Text shown:
On one level, this is a fascinating, complex and intelligent play about trauma, and how to cope with it. Sam and both the men in her life, husband John and brother Scotty, have devised certain rituals and games to help her come to terms with her memories of abduction. So Sam role plays scenes from her kidnap with her brother, and she plays gun games with John. But can these practices really heal the wounds, mental as well as physical, that she has suffered? Or do these various games actually expose the dissatisfactions in Sam and John’s relationship? When at one point Sam asks Scotty to get her a gun, and help her replay one crucial scene from the past, the drama drives rapidly to its unexpected conclusion.

Kosar writes with a compelling power about obsession, and has a quirky and open-minded approach which is refreshingly unjudgemental: her characters play sex games that are not politically correct; they love their guns with a deep passion. They develop complex choreographed drills to deal with any intruder; they know how to move around with their firearms. In fact, both John and Sam behave like addicts: when they ban guns in the house they suffer withdrawal symptoms. They stop having sex; they itch to get their weapons back. And this sense of emotional dependence gives the drama an edge-of-your-seat buzz. You never quite know what they will do next; you dread the accidents that might happen again. It’s a brilliantly tense play.

The playwright not only explores the experience of trauma, and the love of guns as symbols of power and safety, she also relates the abduction of Jessica to the current pervasive presence of digital media. Video images capture the 24-hour news cycle, and the media commentary is intensified by twitter and Facebook. Snapchat is mentioned. As the young teenager’s image appears everywhere, Sam becomes convinced that she will not survive. After all, her abductor must know that everyone is aware of her going missing and so will not be able to risk keeping her alive. In one of the creepier passages, Kosar has her characters imagine how the paedophile would relate to his victim. It is convincingly chilling.

Dataset section:
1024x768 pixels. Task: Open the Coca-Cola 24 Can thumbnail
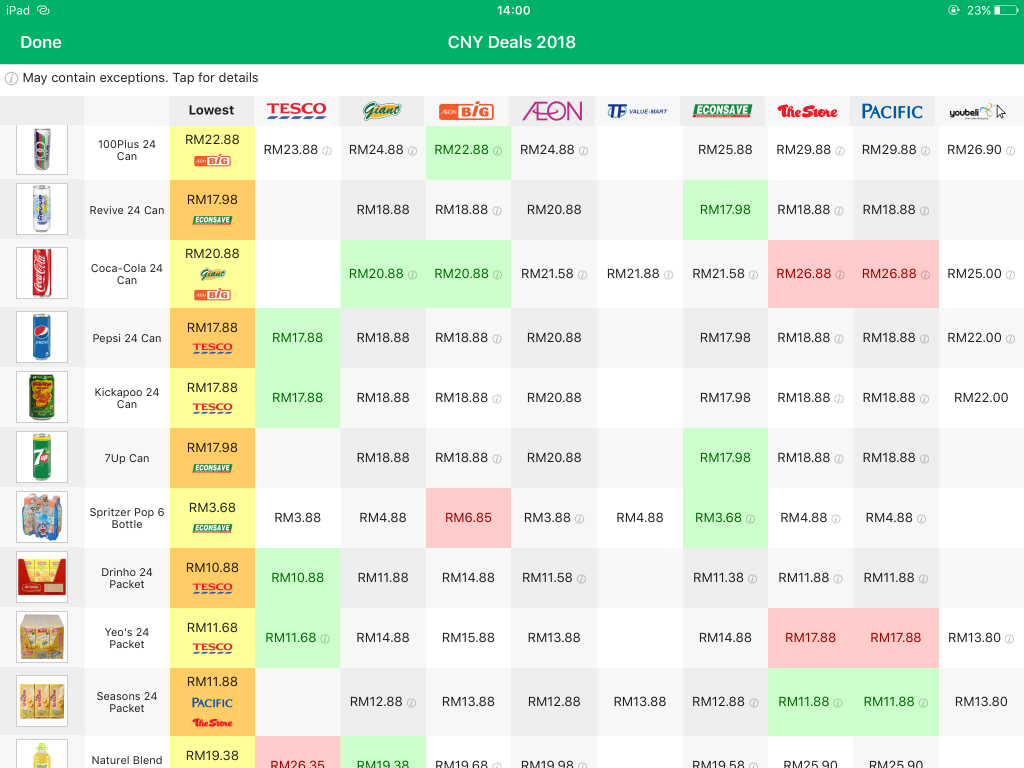42,273
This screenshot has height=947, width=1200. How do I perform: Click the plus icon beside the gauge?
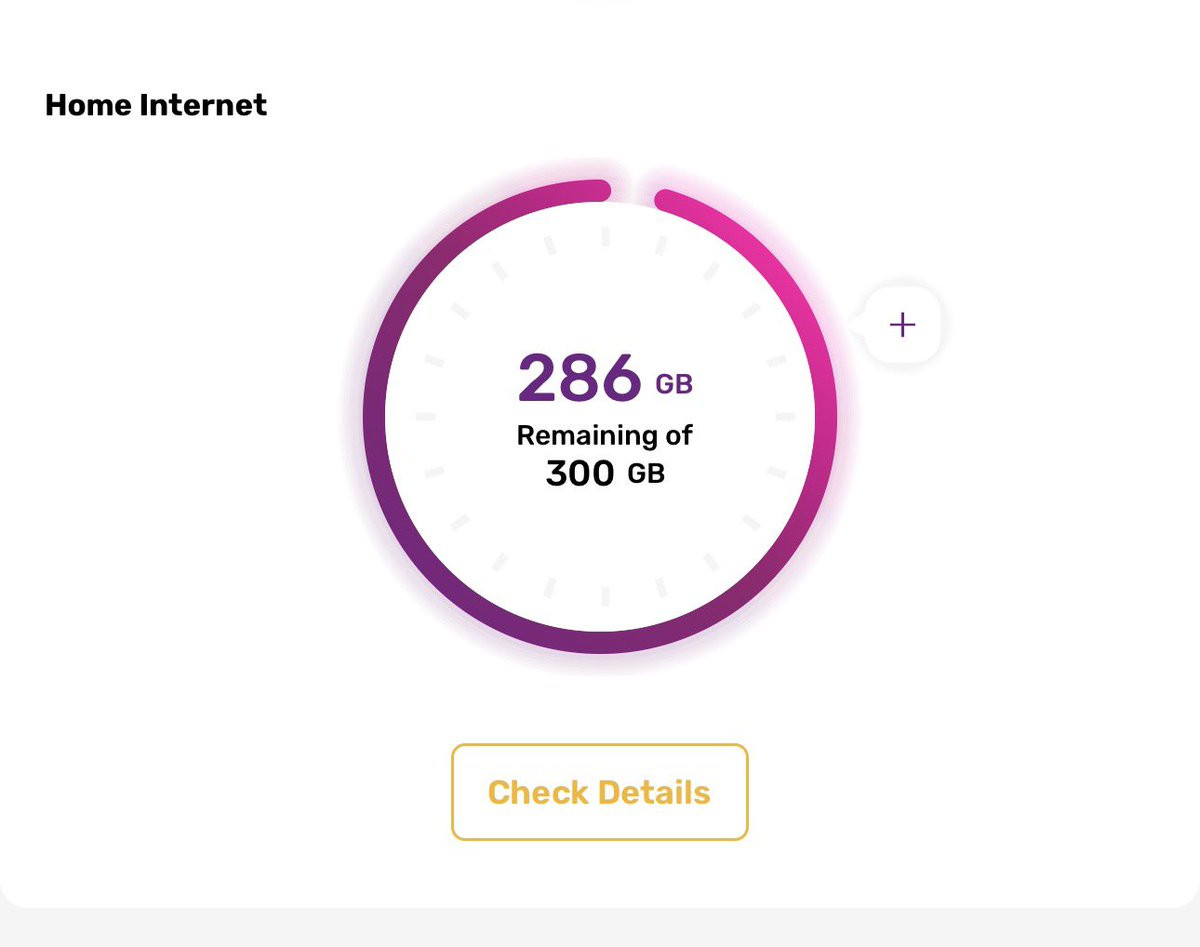[902, 324]
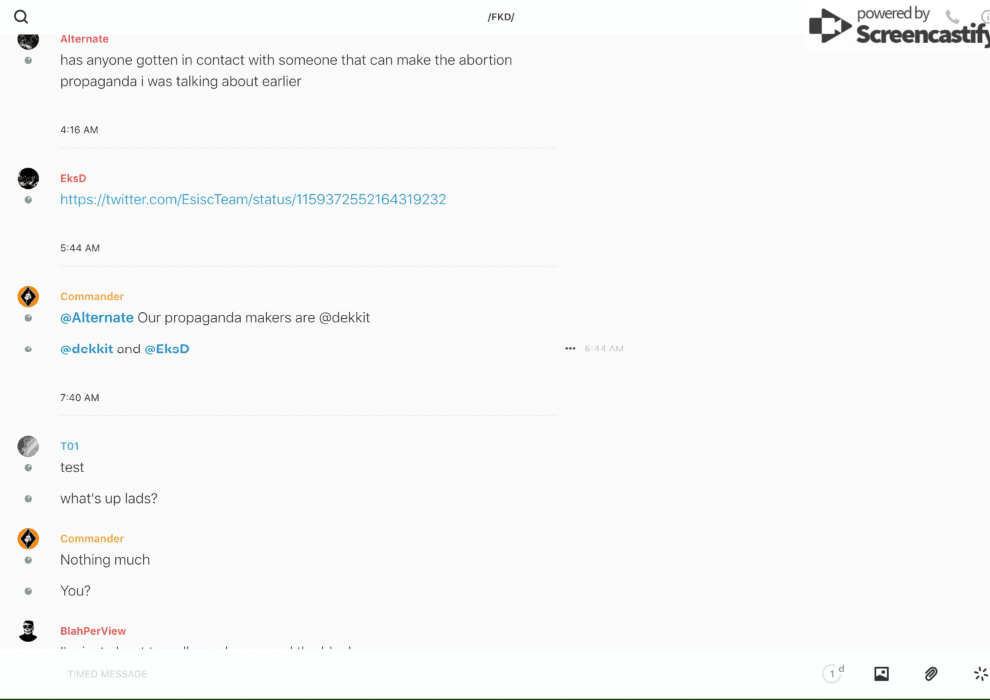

Required tasks:
(a) Transcribe the passage of the play review that opens with the words containing "The playwright not" and closes with "is convincingly chilling.".
(b) Pick up the play review after its last sentence and carry it on in the same voice.

Set of answers:
(a)
The playwright not only explores the experience of trauma, and the love of guns as symbols of power and safety, she also relates the abduction of Jessica to the current pervasive presence of digital media. Video images capture the 24-hour news cycle, and the media commentary is intensified by twitter and Facebook. Snapchat is mentioned. As the young teenager’s image appears everywhere, Sam becomes convinced that she will not survive. After all, her abductor must know that everyone is aware of her going missing and so will not be able to risk keeping her alive. In one of the creepier passages, Kosar has her characters imagine how the paedophile would relate to his victim. It is convincingly chilling.

(b)
Kosar writes engagingly about unusual relationships: in this case the male rivalry between John and Scotty comes across as a miniature power game. Both are rivals for influence over, and attention from, the woman at the centre of the story. And they compete in advocating their own particular views: Scotty’s chilled and boyish enthusiasm for weapons and drugs contrasts with John’s more grown-up, and tight-assed, desire for the couple to cure itself of its addiction to, and love of, guns. And it really is love. Kosar shows how people caress guns, how they cradle them as if they were pets, how they enjoy the different sounds they make. At one point a bullet is an object of almost erotic sensuousness; at another it is a spy, a glittering eye, in the bedroom.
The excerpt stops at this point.